As the rules for the priesthood are being laid out, it very quickly feels exclusive or elitist. In one sense, it’s already exclusive in that it is only available to Aaron’s descendants, but even among them, God excludes any with a physical deformity, disability, chronic illness, etc. from taking part. Then add in that those who are able to be priests can only take a woman as a wife if she is a virgin, including explicitly disallowing a priest from taking a widow as a wife! If it had just been that they can’t marry a woman who was a prostitute, or who was illicitly defiled, sure, I can understand that, and if you include a divorced woman in the list, I’m not as easily comfortable with it, but okay, sure, but widows??
Seriously, what is Yahweh doing excluding widows, the disabled, the infirm, etc. from being part of His priesthood?? Aren’t these the very types of people that He directly punishes other nations for neglecting or abusing? Doesn’t He claim to have a heart for exactly these people? Then how does it fit with His character to directly and actively exclude them from this priestly role?????
This is why it doesn’t sit well with me. It seems like something the pagan nations around Israel would do, but this exclusion feels very out of character for the God of Israel.
But there are a couple really important aspects to this to keep in mind if we are going to think about this passage rightly.

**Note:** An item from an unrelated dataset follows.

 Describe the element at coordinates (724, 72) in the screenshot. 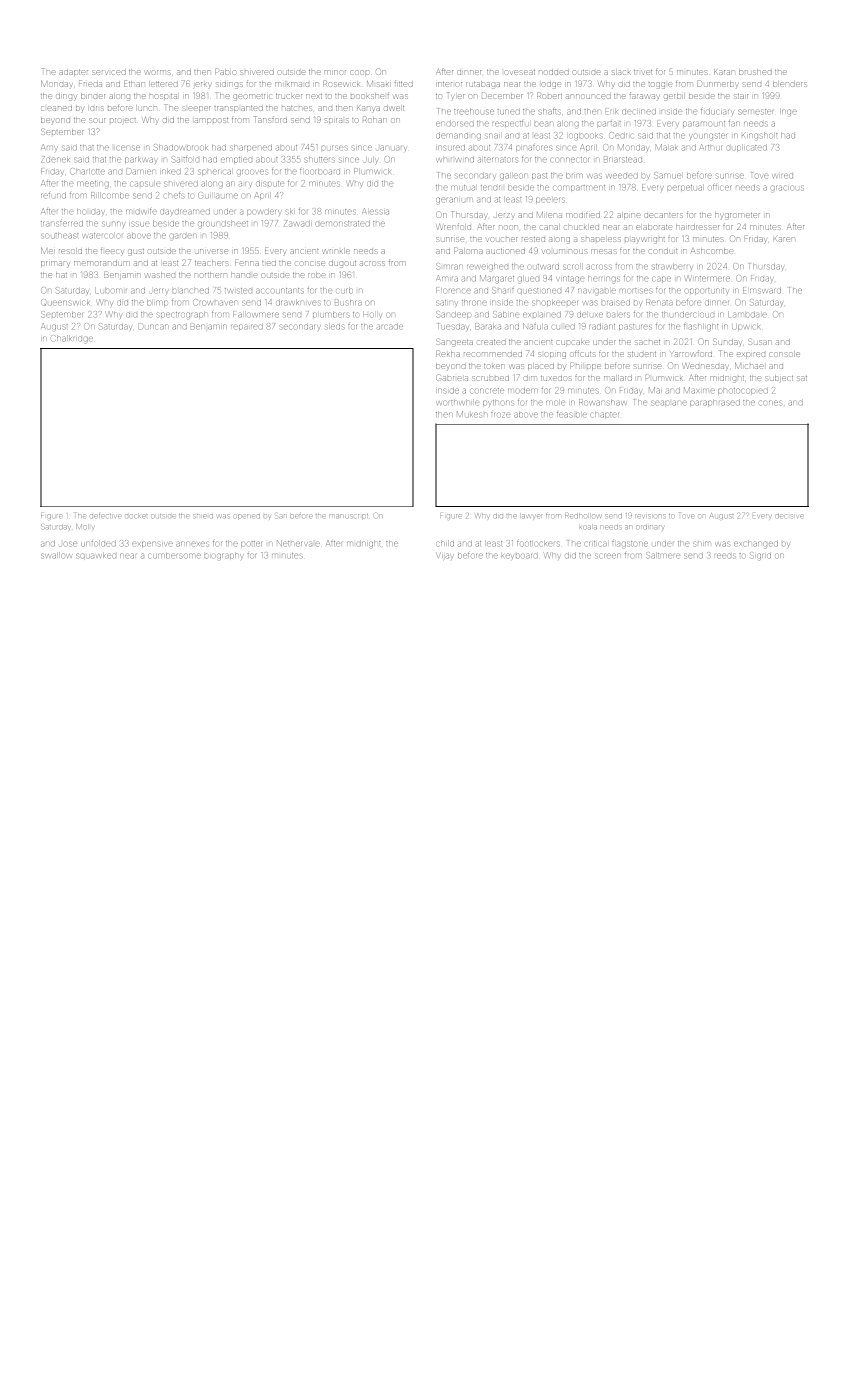

I see `Karan` at that location.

The first, and most important, thing to recognize in this is that the priesthood was a primary mechanism by which people learned and filtered truth about Yahweh. They didn’t have the Scriptures, and even what truth they did have revealed about God at this point was not written down for them to reference and study. What they did have though were the tabernacle (and later temple) services, performed by the priests, that taught and reminded them about God.

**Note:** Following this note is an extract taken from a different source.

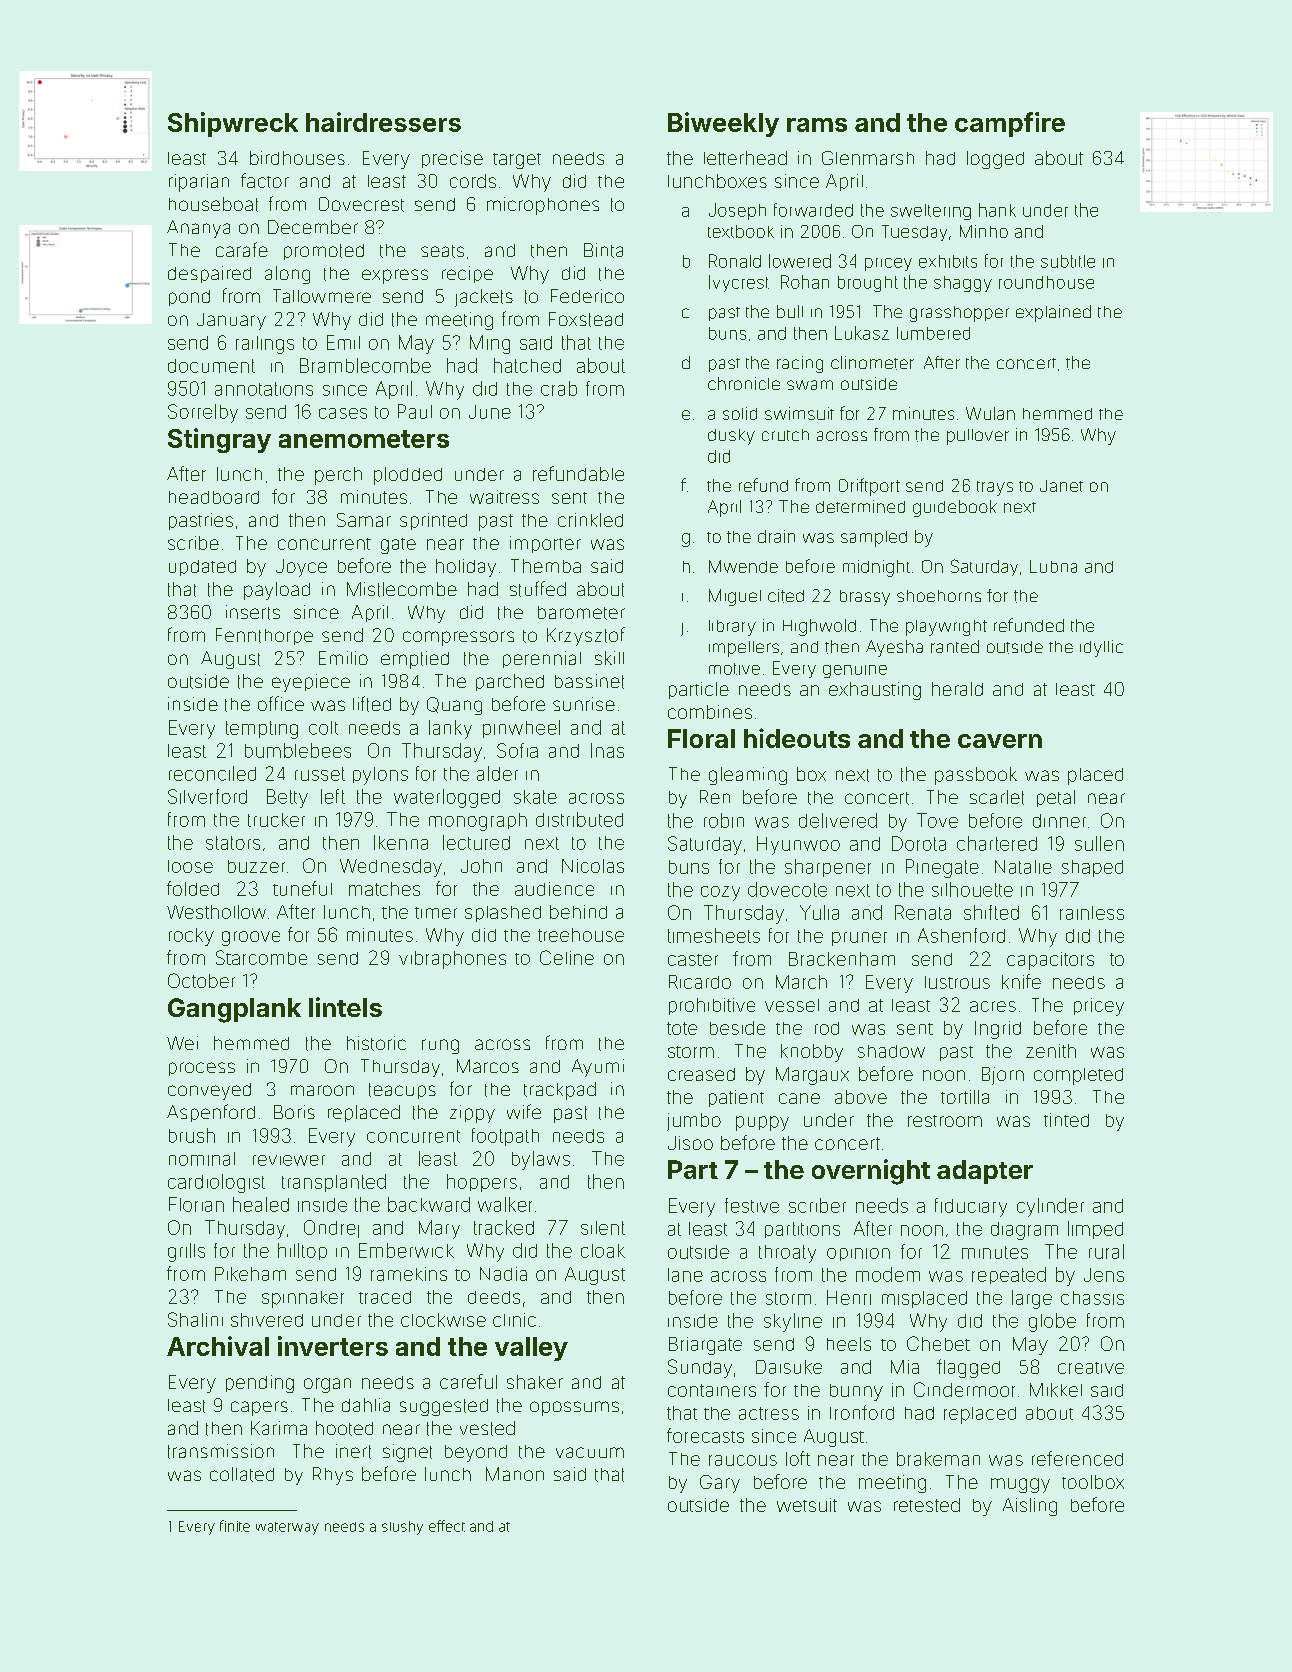  What do you see at coordinates (817, 125) in the document?
I see `rams` at bounding box center [817, 125].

So there are truths like the fact that God created a perfect world where deformity, disability, and illness were not intended to be part of the picture. He is a God of wholeness and perfection, and it is only humanity’s rebellion that introduced these maladies into His world, so these markers of sin and rebellion aren’t to be part of His priesthood. A widow, in a similar way, is not fit to be the wife of a priest. God is a God of life, and death only entered into His world through sin, meaning that a widow would never have existed had humanity never sought to dethrone God.
So given that Israel’s priesthood is maybe the primary avenue by which the Israelites, as well as the nations around them, will learn about Yahweh, He is carefully communicating truths about Himself, both in what He explicitly does allow and in what He explicitly does not allow for those who are to be His priests.

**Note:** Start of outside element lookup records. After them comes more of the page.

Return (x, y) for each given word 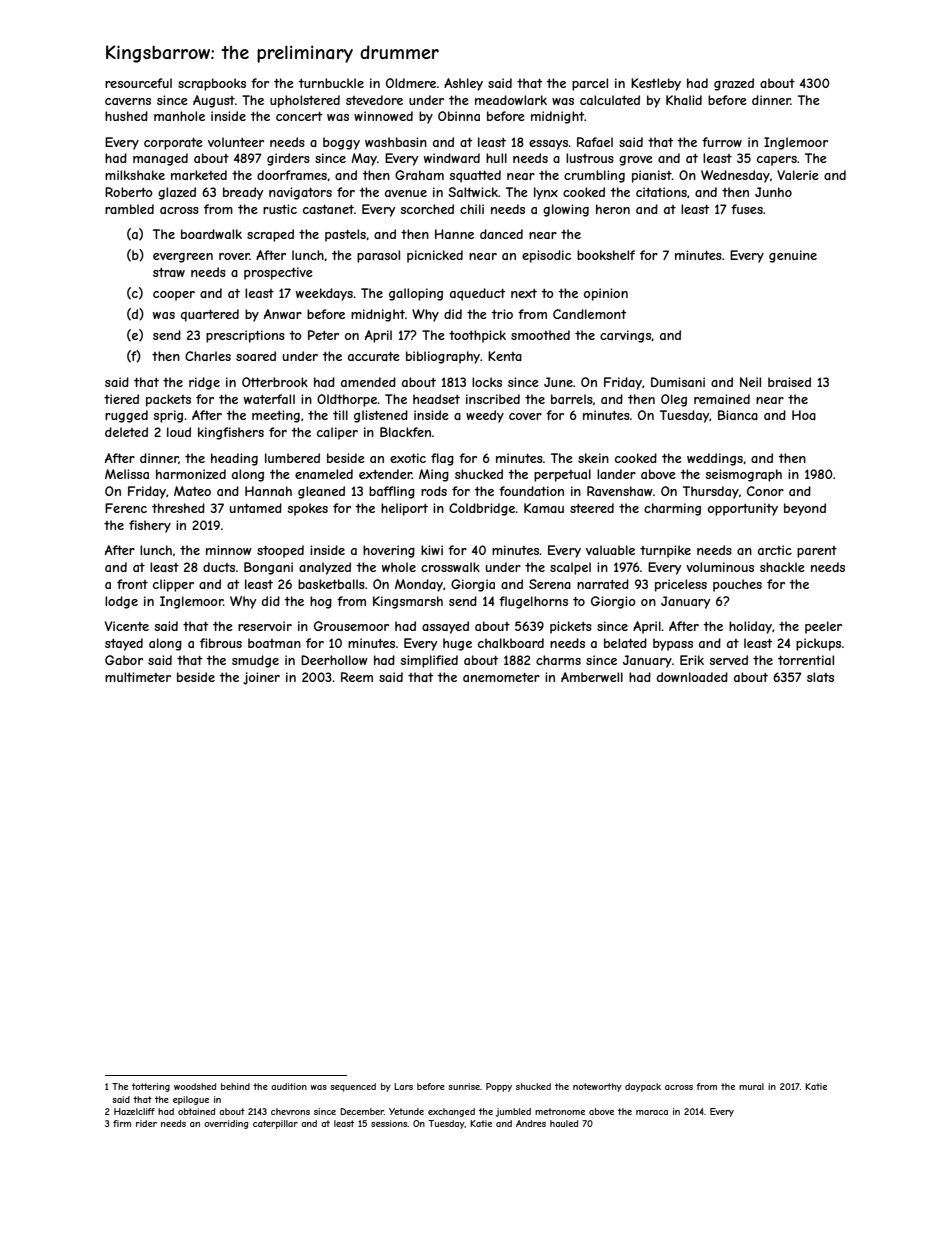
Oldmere (411, 83)
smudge (255, 661)
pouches (737, 585)
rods (434, 491)
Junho (773, 192)
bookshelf (606, 255)
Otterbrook (275, 382)
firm (122, 1123)
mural (751, 1086)
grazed (734, 84)
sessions (389, 1123)
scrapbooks (212, 84)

The second super important thing to recognize is that God, while not allowing these people to serve as priests, is explicitly including and caring for them. As soon as God says that those who are disabled, deformed, chronically ill, etc. cannot serve as priests, He immediately specifies that such men are still able to eat of the holy and most holy things, just like the priests, it is only that they cannot serve at the altar and behind the curtain. No one who was unclean or defiled was allowed to eat of these offerings, so God is explicitly declaring that such things do not make you unclean or defiled, that is not the basis for them not being able to be priests, so they also cannot be excluded on this grounds from any other part of societal or ritual life in Israel.
I tend to think of the priesthood as the people who were closest to God, so then reading who cannot be in that role feels like it is excluding them from closeness with God. But while the priests were definitely closer in physical proximity in that they were allowed to penetrate further into sacred space than a non-priest, their entire function was to facilitate God’s presence and availability to the entire nation of Israel. Being a priest did not give you any more relational availability to God than anybody else. So those excluded from the priesthood were not excluded from closeness with God at all.
I also, in reading things like this, tend to forget that only a very small fraction of Israelites could ever even enter into the priesthood. I think my brain just filters what I’m reading through the church age, where anybody with the desire, commitment, gifting, etc. can enter into the role of a pastor, minister, priest, etc., but that was flatly not the case in Israel. Among the twelve tribes, it wasn’t even an entire tribe that could be priests, it was only a single family line from a single tribe that could fill that function. Even Moses himself and his sons were not eligible! What that means is that this is not a broad categorization or valuation of people and their worthiness, which is how my brain defaults to interpreting it.
God set apart one family, Aaron’s, not because they were so great and special and deserved to be closer to Him (we’ve already seen two of his sons killed for their breach of priestly duties), but because He was setting up an institution that would teach Israel important lessons about who He is and who they are.